Segment Start: Input records

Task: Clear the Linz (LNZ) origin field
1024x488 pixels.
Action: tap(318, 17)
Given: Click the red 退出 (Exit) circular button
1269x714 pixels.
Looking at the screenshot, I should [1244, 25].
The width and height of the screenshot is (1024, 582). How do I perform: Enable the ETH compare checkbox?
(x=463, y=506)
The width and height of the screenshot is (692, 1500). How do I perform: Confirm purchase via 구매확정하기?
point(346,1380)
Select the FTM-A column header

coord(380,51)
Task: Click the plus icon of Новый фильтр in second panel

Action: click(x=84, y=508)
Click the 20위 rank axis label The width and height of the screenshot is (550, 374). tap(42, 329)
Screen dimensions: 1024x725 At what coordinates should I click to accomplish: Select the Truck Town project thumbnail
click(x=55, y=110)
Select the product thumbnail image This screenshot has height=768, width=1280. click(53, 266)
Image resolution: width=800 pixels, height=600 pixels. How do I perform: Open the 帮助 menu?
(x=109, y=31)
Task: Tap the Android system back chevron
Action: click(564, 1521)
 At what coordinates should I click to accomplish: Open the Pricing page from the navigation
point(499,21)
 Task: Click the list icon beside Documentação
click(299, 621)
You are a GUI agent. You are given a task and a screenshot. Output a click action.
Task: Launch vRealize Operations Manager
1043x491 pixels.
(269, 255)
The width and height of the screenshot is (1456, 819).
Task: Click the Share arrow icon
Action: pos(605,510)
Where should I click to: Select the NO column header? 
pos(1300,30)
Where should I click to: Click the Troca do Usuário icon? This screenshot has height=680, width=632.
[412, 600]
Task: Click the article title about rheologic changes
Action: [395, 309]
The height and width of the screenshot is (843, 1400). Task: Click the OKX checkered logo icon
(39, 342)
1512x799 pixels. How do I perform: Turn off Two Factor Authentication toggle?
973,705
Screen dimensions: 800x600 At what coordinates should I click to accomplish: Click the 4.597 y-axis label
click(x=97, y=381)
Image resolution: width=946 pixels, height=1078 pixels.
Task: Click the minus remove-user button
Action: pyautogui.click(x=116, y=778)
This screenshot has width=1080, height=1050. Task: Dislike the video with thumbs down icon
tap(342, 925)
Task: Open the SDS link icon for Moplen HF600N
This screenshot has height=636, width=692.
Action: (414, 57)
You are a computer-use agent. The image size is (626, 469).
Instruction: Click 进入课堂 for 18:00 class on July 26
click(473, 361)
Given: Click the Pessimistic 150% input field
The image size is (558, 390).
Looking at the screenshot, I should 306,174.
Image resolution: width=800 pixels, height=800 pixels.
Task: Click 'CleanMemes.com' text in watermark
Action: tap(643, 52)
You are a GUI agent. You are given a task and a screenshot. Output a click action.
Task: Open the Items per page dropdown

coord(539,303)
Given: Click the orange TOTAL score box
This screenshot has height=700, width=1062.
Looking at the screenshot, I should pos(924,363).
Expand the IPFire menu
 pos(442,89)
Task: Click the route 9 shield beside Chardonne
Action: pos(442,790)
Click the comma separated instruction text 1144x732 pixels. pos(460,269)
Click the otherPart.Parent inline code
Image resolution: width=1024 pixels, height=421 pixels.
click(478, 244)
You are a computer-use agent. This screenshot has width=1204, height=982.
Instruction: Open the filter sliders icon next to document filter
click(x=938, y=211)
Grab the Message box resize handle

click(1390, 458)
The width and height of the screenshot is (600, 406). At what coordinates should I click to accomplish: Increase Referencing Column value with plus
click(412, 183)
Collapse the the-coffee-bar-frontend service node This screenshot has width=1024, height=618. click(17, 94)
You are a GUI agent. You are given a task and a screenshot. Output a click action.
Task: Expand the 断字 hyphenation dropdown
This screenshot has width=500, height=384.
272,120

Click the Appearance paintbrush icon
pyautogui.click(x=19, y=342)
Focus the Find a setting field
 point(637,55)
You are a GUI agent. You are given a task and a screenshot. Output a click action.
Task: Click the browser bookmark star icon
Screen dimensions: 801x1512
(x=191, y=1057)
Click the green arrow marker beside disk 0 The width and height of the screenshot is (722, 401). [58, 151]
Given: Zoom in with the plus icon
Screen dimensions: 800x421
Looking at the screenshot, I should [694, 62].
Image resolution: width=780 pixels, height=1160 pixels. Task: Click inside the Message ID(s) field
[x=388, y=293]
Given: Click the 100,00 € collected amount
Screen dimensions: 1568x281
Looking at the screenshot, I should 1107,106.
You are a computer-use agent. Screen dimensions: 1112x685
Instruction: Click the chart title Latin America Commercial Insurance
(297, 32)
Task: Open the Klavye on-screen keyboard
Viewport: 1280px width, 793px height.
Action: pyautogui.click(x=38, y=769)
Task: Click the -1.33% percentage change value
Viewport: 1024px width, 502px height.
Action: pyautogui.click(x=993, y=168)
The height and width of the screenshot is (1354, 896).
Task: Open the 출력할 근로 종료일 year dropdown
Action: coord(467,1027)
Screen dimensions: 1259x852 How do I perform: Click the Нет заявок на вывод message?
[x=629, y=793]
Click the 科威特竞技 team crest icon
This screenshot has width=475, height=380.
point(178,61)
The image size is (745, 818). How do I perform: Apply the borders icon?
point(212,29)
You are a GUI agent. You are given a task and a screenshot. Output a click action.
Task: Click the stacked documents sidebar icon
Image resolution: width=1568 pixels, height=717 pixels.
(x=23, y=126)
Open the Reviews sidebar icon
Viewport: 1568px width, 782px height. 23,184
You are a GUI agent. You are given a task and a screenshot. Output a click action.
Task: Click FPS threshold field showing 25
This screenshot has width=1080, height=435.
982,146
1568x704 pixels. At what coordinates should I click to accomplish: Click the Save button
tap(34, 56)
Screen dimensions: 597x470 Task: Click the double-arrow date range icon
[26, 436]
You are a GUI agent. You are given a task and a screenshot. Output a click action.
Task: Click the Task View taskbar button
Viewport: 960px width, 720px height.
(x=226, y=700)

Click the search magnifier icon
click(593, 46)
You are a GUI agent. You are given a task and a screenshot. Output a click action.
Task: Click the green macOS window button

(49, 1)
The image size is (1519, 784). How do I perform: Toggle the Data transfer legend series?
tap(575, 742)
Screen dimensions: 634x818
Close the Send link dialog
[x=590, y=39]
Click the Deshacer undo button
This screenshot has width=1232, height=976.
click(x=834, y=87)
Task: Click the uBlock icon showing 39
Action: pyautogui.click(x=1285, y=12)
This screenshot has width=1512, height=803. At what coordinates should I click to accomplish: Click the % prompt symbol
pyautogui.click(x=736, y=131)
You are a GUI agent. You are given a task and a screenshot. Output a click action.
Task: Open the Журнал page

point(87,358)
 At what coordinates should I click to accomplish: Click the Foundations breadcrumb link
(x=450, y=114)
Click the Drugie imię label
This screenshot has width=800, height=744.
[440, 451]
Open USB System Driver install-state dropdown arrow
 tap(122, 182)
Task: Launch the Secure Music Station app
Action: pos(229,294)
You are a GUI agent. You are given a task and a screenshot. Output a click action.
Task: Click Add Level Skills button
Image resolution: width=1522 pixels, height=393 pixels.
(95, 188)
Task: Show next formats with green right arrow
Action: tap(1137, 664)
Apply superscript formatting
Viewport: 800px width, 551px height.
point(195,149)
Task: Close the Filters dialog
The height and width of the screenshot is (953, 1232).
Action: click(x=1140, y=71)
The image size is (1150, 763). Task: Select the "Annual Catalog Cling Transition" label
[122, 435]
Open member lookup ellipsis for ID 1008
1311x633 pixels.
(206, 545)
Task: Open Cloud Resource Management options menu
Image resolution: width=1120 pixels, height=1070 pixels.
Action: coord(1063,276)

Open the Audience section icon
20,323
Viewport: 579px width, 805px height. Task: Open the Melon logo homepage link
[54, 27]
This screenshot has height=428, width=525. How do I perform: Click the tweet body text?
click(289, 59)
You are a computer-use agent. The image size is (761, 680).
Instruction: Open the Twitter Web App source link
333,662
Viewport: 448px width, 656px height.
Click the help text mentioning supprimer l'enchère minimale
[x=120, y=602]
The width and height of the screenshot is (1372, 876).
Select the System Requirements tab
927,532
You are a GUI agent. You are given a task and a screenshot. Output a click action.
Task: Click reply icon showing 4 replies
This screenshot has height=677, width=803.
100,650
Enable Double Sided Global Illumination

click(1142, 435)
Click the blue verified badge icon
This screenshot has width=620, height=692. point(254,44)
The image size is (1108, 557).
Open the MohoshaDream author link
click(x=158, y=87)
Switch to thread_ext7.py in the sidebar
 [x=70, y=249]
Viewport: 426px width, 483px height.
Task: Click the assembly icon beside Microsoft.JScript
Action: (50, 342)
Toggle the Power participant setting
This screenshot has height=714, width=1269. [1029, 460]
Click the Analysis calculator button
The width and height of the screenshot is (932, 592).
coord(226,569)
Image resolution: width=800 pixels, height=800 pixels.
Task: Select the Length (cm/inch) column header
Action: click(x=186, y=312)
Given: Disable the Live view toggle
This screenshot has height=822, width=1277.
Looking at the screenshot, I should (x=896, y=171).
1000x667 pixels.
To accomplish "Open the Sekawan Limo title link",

Segment End: Input records

### [What you are asked to do]
Only those lines of the entries above that run from the line containing "Click the comma" to the line containing "Task: Click the -1.33%", both included, should be transcribed exactly.

### [Result]
Click the comma separated instruction text 1144x732 pixels. pos(460,269)
Click the otherPart.Parent inline code
Image resolution: width=1024 pixels, height=421 pixels.
click(478, 244)
You are a computer-use agent. This screenshot has width=1204, height=982.
Instruction: Open the filter sliders icon next to document filter
click(x=938, y=211)
Grab the Message box resize handle

click(1390, 458)
The width and height of the screenshot is (600, 406). At what coordinates should I click to accomplish: Increase Referencing Column value with plus
click(412, 183)
Collapse the the-coffee-bar-frontend service node This screenshot has width=1024, height=618. click(17, 94)
You are a GUI agent. You are given a task and a screenshot. Output a click action.
Task: Expand the 断字 hyphenation dropdown
This screenshot has width=500, height=384.
272,120

Click the Appearance paintbrush icon
pyautogui.click(x=19, y=342)
Focus the Find a setting field
 point(637,55)
You are a GUI agent. You are given a task and a screenshot. Output a click action.
Task: Click the browser bookmark star icon
Screen dimensions: 801x1512
(x=191, y=1057)
Click the green arrow marker beside disk 0 The width and height of the screenshot is (722, 401). [58, 151]
Given: Zoom in with the plus icon
Screen dimensions: 800x421
Looking at the screenshot, I should [694, 62].
Image resolution: width=780 pixels, height=1160 pixels. Task: Click inside the Message ID(s) field
[x=388, y=293]
Given: Click the 100,00 € collected amount
Screen dimensions: 1568x281
Looking at the screenshot, I should 1107,106.
You are a computer-use agent. Screen dimensions: 1112x685
Instruction: Click the chart title Latin America Commercial Insurance
(297, 32)
Task: Open the Klavye on-screen keyboard
Viewport: 1280px width, 793px height.
Action: pyautogui.click(x=38, y=769)
Task: Click the -1.33% percentage change value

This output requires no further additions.